- Activity:
Answer these questions from the text on burn-out and the ICD:
1. What does WHO define burn-out as?
2. In what year was WHO entrusted with the ICD?
3. How many countries use the system to report mortality data?

Why in news?

  • The World Health Organization has for the first time recognised “burn-out” in its International Classification of Diseases (ICD), which is widely used as a benchmark for diagnosis and health insurers.


  • It could help put to rest decades of debate among experts over how to define burnout, and whether it should be considered a medical condition.
  • WHO defines burn-out as “a syndrome conceptualised as resulting from chronic
    workplace stress that has not been successfully managed.”
  • The syndrome is characterised by three dimensions:
  • Feelings of energy depletion or exhaustion
  • Increased mental distance from one’s job, or feelings of negativism or cynicism related to
    one’s job
  • Reduced professional efficacy.


  • The ICD is the global health information standard for mortality and morbidity statistics.
  • WHO was entrusted with the ICD at its creation in 1948.
  • ICD is increasingly used in clinical care and research to define diseases and study disease patterns, as well as manage health care, monitor outcomes and allocate resources.
  • More than 100 countries use the system to report mortality data, a primary indicator of health status. This system helps to monitor death and disease rates worldwide and measure progress towards the Millennium Development Goals.
  • About 70% of the world’s health expenditures (USD $ 3.5 billion) are allocated using ICD for reimbursement and resource allocation.

Items listed in a dataset
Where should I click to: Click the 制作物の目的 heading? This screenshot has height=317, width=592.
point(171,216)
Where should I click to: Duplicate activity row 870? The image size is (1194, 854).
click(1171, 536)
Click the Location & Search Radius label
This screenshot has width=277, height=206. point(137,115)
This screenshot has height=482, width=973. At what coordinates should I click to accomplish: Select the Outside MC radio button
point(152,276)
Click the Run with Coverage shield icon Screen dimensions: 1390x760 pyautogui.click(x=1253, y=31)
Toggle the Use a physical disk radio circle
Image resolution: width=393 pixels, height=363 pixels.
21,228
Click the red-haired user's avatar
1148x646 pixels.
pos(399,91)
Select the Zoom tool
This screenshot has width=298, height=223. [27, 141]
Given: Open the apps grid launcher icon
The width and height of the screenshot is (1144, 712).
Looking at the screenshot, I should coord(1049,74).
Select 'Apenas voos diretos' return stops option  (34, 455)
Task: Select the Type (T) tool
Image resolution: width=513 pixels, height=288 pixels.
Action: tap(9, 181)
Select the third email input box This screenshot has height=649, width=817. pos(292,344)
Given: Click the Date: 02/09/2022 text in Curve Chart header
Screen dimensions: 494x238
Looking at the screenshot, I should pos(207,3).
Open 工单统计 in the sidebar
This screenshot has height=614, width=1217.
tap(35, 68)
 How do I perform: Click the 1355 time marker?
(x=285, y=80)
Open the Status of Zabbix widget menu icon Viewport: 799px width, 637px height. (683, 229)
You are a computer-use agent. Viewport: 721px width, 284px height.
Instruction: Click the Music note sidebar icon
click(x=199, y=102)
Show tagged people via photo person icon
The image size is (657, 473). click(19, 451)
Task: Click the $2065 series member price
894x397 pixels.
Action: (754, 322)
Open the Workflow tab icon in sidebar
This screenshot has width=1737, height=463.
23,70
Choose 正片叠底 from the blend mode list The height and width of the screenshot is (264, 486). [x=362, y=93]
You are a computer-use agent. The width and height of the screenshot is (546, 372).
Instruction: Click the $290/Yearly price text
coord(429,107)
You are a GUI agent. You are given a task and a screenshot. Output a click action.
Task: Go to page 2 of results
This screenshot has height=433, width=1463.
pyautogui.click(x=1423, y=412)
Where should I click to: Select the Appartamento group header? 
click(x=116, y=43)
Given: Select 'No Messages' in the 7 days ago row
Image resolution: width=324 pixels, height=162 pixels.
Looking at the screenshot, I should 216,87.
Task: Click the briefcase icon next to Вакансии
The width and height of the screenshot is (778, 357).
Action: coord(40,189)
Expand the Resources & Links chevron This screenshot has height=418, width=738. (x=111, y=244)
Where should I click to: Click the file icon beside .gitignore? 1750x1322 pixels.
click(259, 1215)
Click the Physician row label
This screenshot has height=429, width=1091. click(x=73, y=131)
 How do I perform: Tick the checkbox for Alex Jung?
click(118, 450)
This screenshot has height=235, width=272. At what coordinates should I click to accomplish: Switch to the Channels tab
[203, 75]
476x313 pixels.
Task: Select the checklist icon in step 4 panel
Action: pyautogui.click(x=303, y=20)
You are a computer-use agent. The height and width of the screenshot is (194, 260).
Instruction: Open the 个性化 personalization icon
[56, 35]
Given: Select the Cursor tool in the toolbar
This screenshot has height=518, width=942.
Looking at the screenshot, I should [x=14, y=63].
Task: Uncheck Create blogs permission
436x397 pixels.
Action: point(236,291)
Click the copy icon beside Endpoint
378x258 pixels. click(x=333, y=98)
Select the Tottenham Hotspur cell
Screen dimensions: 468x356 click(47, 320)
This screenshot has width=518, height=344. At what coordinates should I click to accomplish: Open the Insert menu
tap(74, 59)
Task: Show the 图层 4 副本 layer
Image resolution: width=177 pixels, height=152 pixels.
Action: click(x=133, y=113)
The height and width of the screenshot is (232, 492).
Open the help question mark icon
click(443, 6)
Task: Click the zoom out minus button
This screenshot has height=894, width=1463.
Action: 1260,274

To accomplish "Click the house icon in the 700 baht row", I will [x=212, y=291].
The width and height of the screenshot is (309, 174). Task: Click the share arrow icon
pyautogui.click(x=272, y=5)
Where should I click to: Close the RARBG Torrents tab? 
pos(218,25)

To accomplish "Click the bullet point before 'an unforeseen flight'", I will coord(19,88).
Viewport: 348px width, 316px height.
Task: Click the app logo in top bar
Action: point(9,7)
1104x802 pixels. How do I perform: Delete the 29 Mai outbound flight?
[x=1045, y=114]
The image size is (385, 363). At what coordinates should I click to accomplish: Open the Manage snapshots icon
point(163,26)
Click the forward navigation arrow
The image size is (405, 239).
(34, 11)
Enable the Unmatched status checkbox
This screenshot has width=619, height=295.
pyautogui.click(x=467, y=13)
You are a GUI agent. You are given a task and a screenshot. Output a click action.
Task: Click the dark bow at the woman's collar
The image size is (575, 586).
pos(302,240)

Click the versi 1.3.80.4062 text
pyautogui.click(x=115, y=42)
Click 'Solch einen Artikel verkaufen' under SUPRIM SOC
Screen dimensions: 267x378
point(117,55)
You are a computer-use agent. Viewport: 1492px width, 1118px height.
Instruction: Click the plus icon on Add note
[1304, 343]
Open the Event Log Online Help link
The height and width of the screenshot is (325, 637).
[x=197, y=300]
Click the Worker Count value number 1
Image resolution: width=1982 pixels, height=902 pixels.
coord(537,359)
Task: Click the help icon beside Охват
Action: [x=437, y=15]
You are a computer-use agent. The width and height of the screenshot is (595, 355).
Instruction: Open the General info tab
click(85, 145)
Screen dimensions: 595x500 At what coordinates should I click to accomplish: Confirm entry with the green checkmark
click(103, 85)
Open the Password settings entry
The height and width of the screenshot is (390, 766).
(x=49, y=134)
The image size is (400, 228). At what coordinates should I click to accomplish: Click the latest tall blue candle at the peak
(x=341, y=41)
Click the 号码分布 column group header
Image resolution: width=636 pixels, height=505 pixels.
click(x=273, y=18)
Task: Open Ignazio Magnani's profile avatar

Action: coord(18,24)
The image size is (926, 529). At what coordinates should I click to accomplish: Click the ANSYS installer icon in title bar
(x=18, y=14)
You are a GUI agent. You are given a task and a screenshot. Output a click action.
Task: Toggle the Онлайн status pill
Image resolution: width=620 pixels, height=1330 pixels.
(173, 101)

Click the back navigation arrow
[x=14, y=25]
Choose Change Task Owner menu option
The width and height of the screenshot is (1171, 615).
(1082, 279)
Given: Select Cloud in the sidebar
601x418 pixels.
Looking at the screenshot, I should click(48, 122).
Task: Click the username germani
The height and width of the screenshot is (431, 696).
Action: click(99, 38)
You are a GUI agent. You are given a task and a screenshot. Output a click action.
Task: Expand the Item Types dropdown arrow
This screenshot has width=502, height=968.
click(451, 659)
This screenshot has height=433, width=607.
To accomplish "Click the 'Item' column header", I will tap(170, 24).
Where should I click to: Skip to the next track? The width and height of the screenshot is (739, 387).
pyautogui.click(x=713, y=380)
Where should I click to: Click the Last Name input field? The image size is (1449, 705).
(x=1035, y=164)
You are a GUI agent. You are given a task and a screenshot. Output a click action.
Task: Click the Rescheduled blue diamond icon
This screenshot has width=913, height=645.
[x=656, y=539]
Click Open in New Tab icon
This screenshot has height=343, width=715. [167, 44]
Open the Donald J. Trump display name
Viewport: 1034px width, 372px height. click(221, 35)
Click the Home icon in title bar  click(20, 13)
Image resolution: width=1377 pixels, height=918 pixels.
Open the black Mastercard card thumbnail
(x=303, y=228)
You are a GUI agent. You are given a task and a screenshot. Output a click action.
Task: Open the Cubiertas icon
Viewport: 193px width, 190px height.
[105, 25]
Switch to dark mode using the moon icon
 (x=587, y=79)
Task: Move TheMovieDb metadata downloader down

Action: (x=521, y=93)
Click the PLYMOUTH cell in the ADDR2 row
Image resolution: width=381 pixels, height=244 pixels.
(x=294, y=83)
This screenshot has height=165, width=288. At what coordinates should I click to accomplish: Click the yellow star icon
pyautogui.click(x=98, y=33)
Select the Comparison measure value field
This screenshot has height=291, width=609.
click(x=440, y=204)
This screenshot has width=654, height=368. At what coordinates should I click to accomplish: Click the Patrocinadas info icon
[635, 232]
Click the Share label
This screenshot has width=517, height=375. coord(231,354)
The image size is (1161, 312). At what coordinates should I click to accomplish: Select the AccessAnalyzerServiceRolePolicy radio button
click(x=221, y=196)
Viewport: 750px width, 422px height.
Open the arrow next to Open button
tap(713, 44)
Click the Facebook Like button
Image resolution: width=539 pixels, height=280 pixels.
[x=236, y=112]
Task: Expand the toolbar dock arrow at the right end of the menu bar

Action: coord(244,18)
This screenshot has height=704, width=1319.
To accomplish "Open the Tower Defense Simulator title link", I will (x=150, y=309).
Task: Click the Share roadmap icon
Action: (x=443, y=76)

- Task answer:
1. A syndrome conceptualised as resulting from chronic workplace stress that has not been successfully managed.
2. 1948.
3. More than 100.